Jacarepaguá? Ma non era proprio in quella zona la clinica dove Skerry aveva reperito la documentazione sugli esperimenti genetici? Spie o non spie, pensò Andie, bisognava che ne parlasse in segreto alla Jacobsen. Aspettò con impazienza che la riunione avesse termine e la stanza si vuotasse. Karim la salutò con un cenno della mano. L’avrebbe visto dopo, alla clinica di Ribeiros. Ma proprio nel momento in cui si volgeva verso la Jacobsen, qualcuno in un baleno le fu accanto.

«Mi scusi, gentile signorina, potrei scambiare due parole con lei e con la nostra incantevole senatrice?» Il reverendo Horner prese posto nella sedia piazzata fra Andie ed Eleanor, che lo accolse sorridendo freddamente.

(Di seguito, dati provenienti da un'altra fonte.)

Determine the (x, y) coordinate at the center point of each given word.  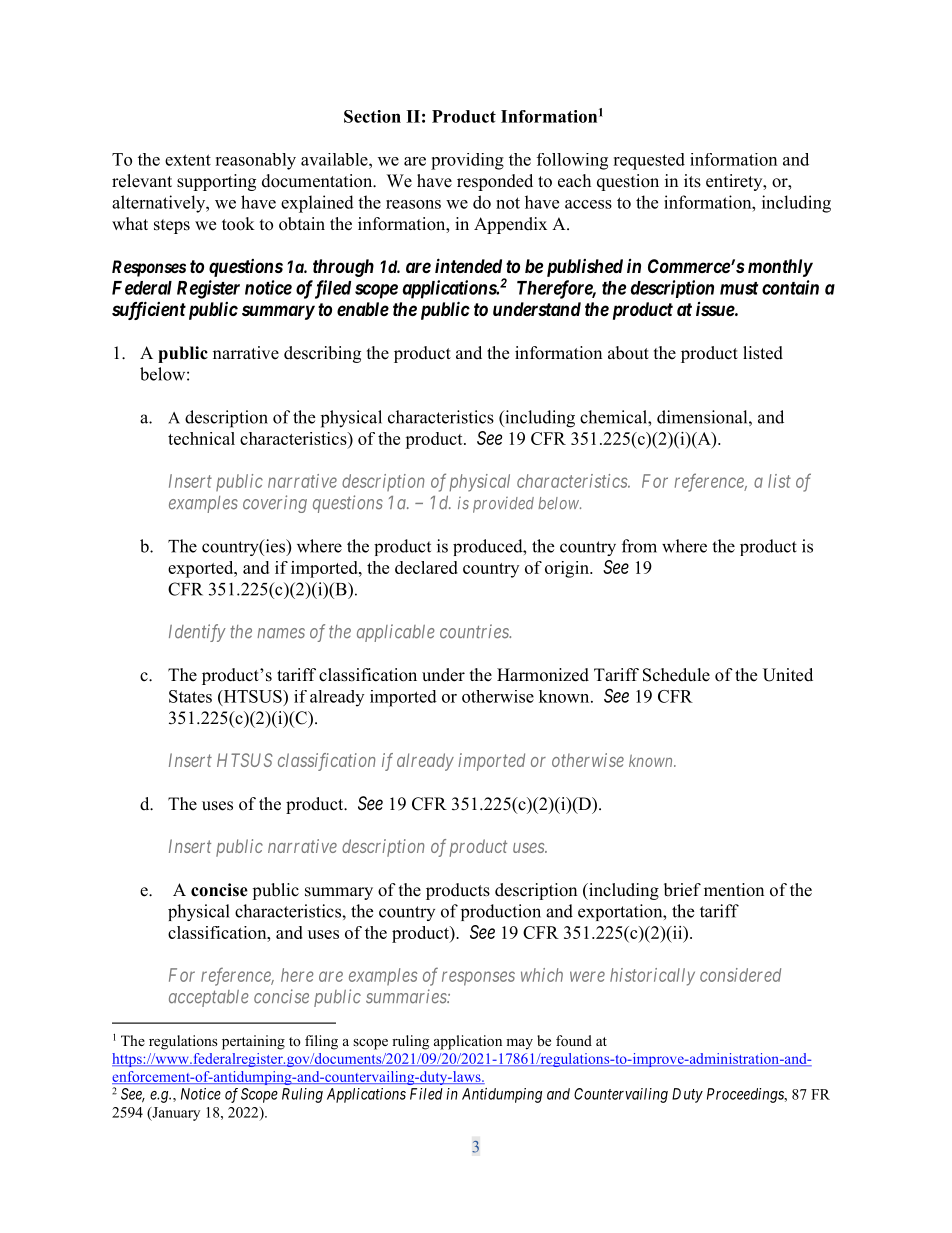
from (639, 546)
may (519, 1044)
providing (467, 161)
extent (188, 160)
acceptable (209, 998)
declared (426, 567)
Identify (197, 633)
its (692, 181)
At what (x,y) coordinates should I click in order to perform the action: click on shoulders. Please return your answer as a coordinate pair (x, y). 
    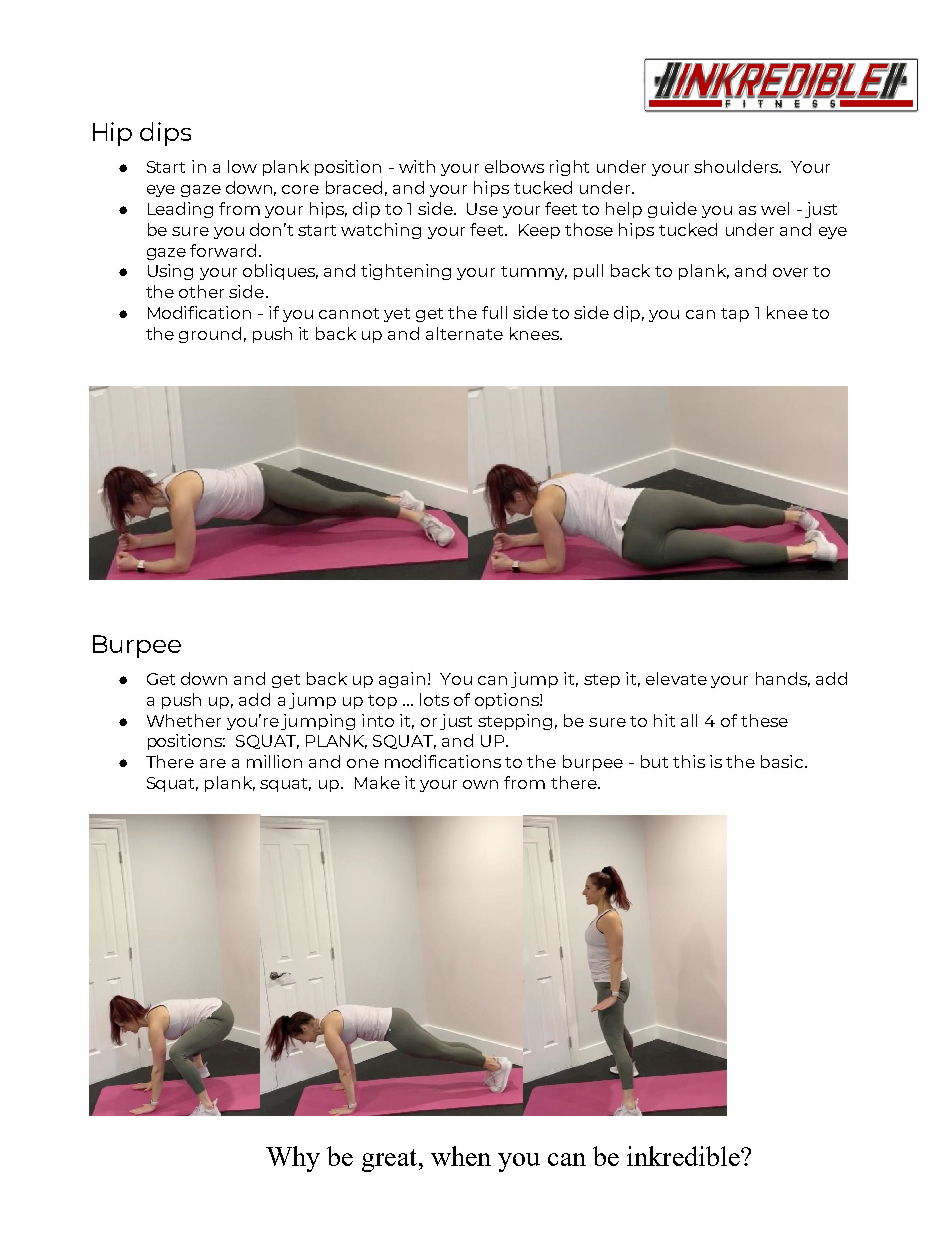
    Looking at the image, I should click on (737, 166).
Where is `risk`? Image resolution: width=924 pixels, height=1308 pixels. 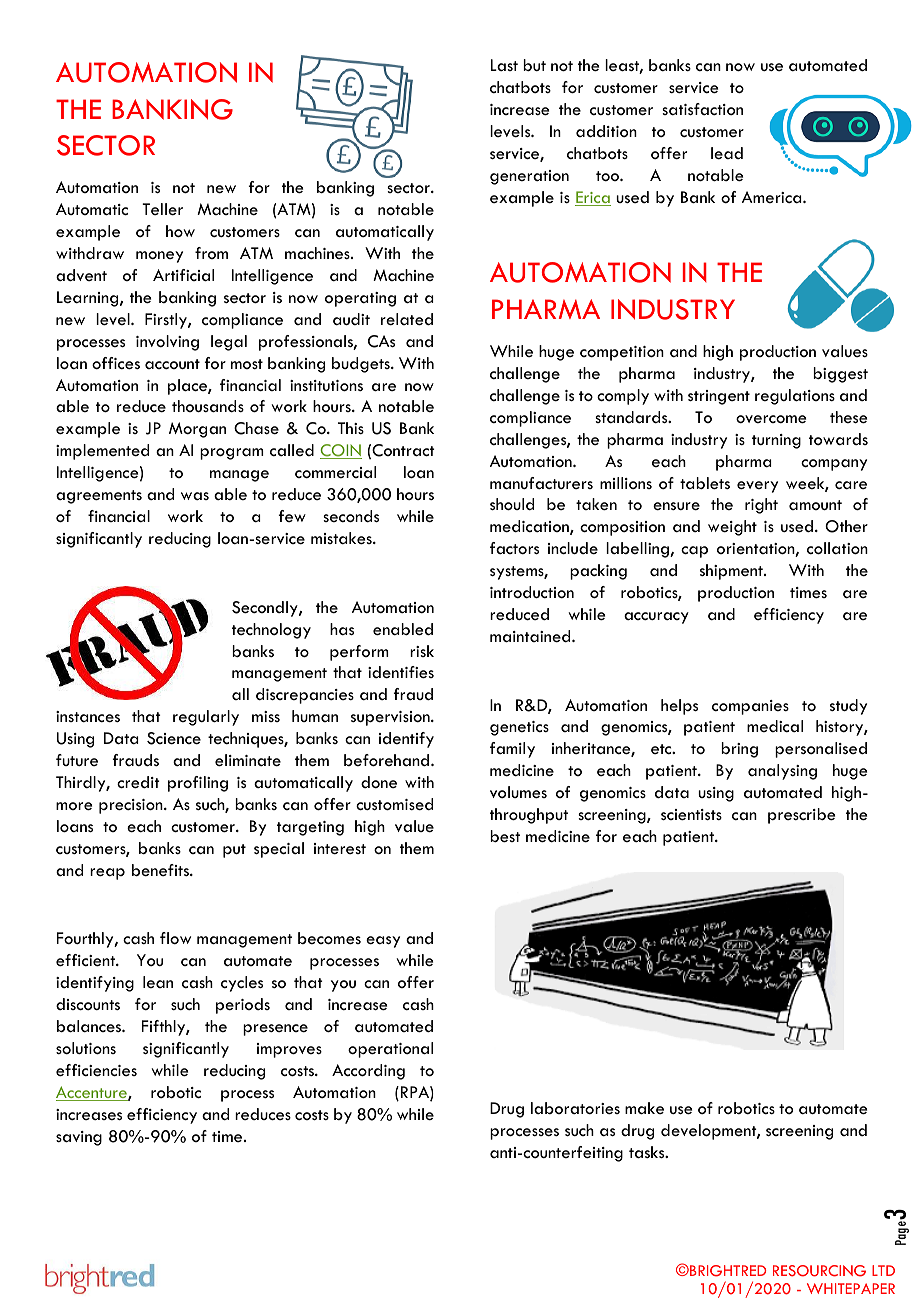 risk is located at coordinates (422, 651).
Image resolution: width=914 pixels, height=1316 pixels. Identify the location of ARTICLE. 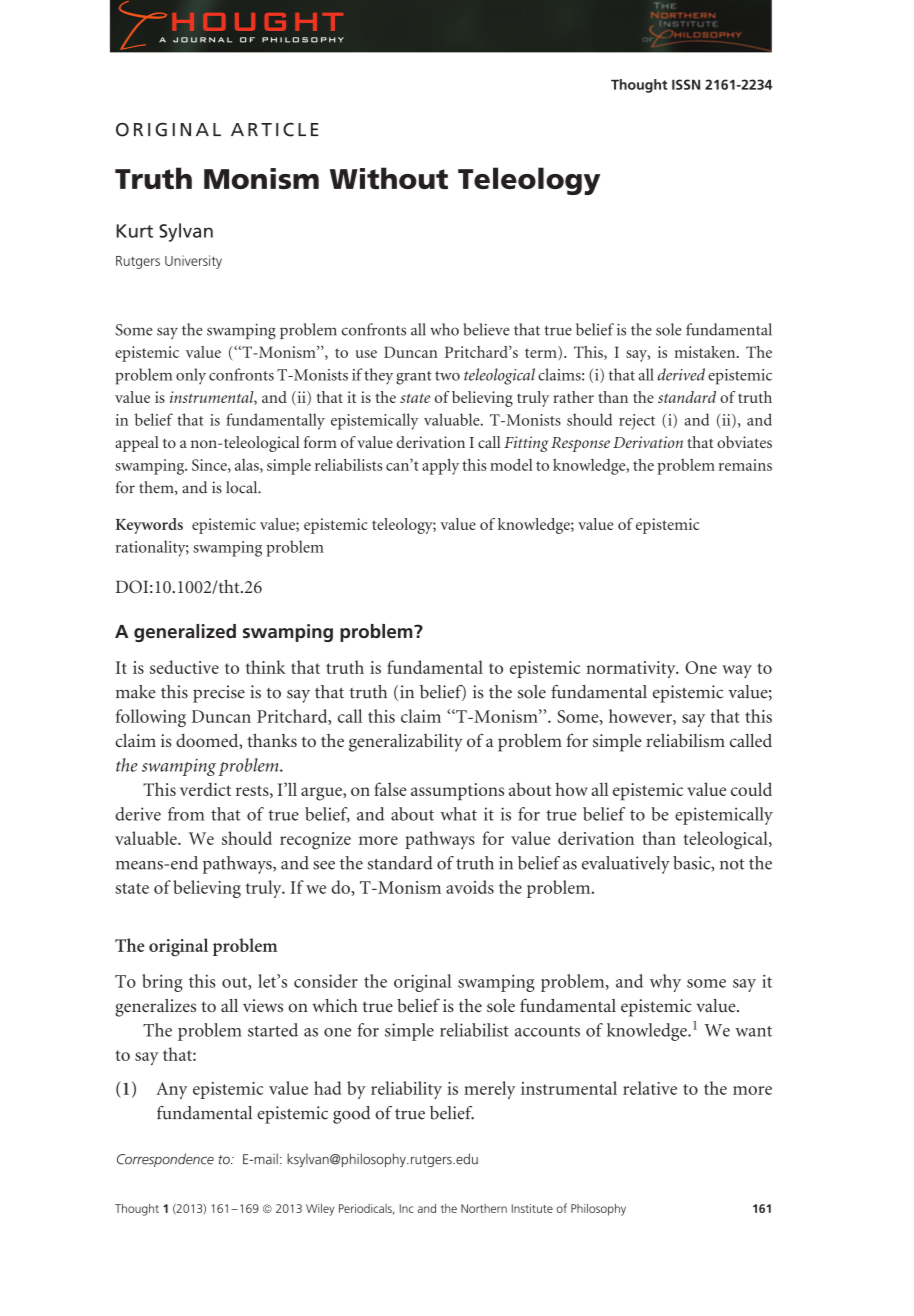
(275, 130).
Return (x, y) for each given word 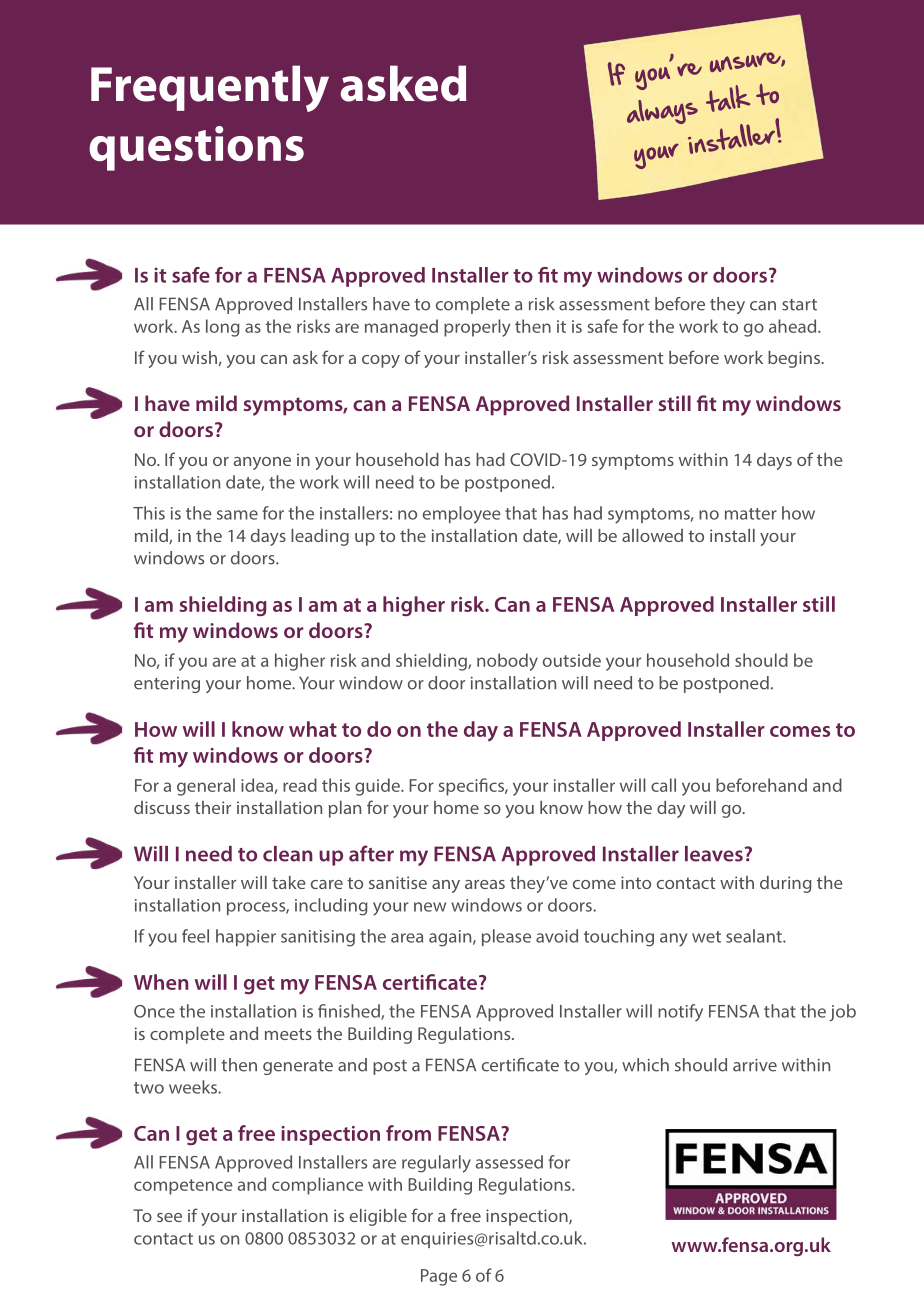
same (237, 515)
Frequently (210, 88)
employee (462, 515)
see (169, 1217)
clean (287, 854)
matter (751, 514)
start (799, 305)
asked (403, 83)
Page (439, 1277)
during (786, 884)
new (430, 907)
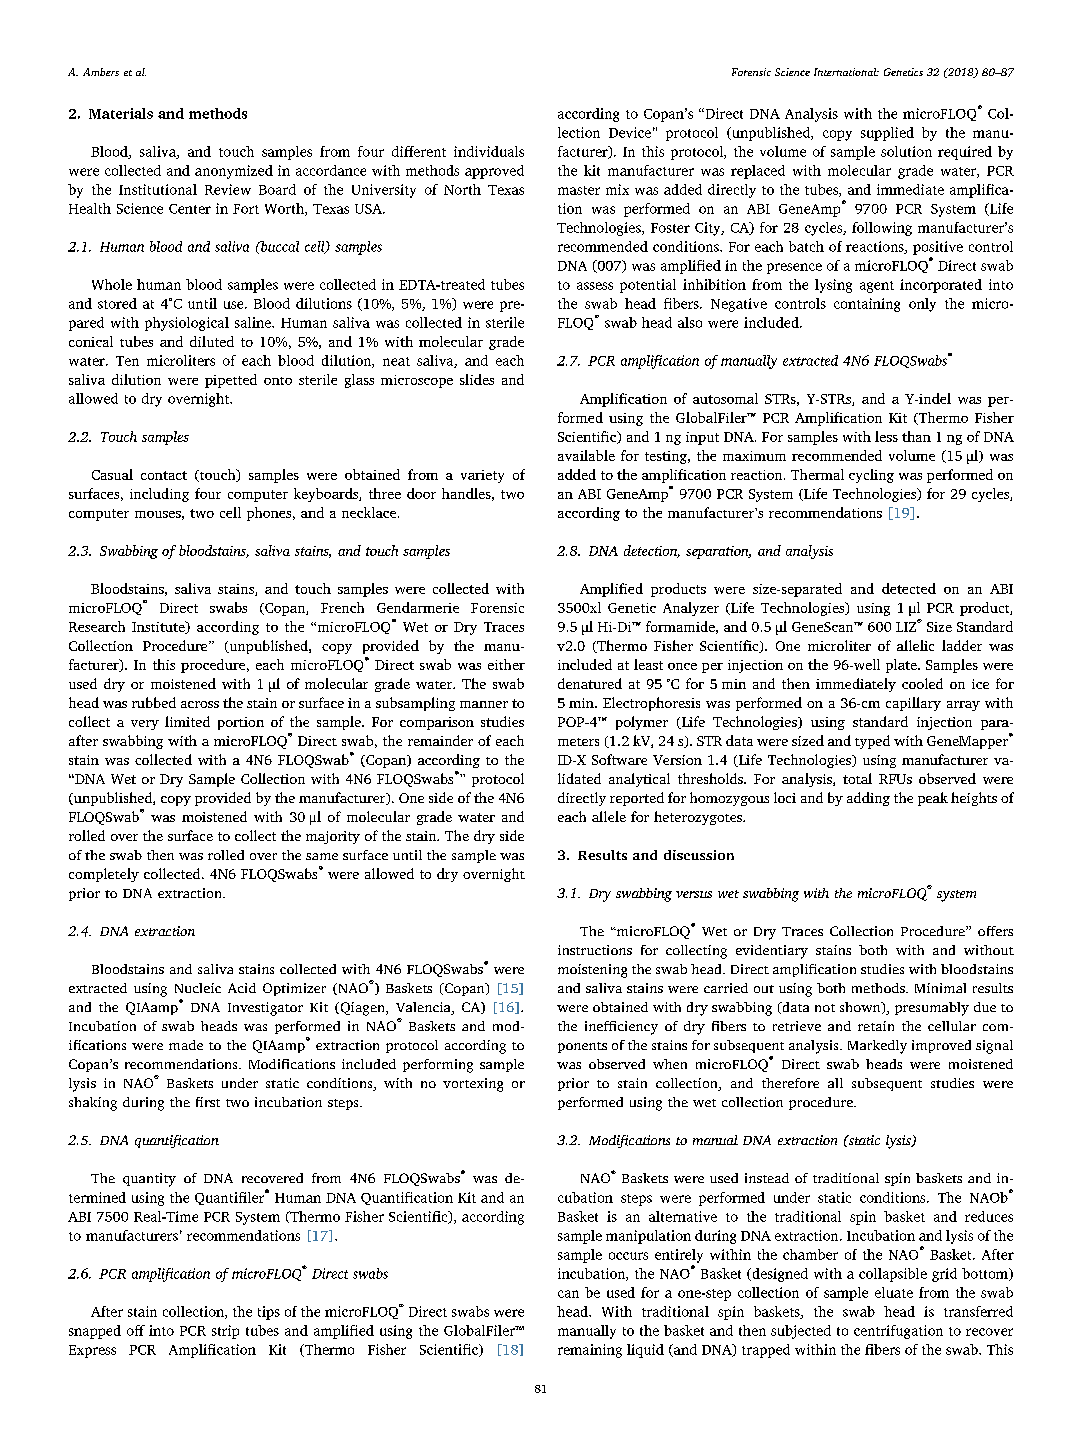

Andie trasse un respiro profondo e lottò contro l’impulso di afferrare i braccioli della sedia di Horner. Bastava una bella spinta, e il reverendo, la boccaccia spalancata dalla sorpresa, si sarebbe rovesciato all’indietro andando a fracassare la grande lastra di cristallo della finestra. Poi, lentamente, l’avrebbero visto andar giù, venti piani buoni, verso la strada pulsante di traffico. Immaginò persino l’urlo affievolirsi nell’aria umida. Chiudendo di scatto il suo videotaccuino, rivolse al senatore un gran sorriso.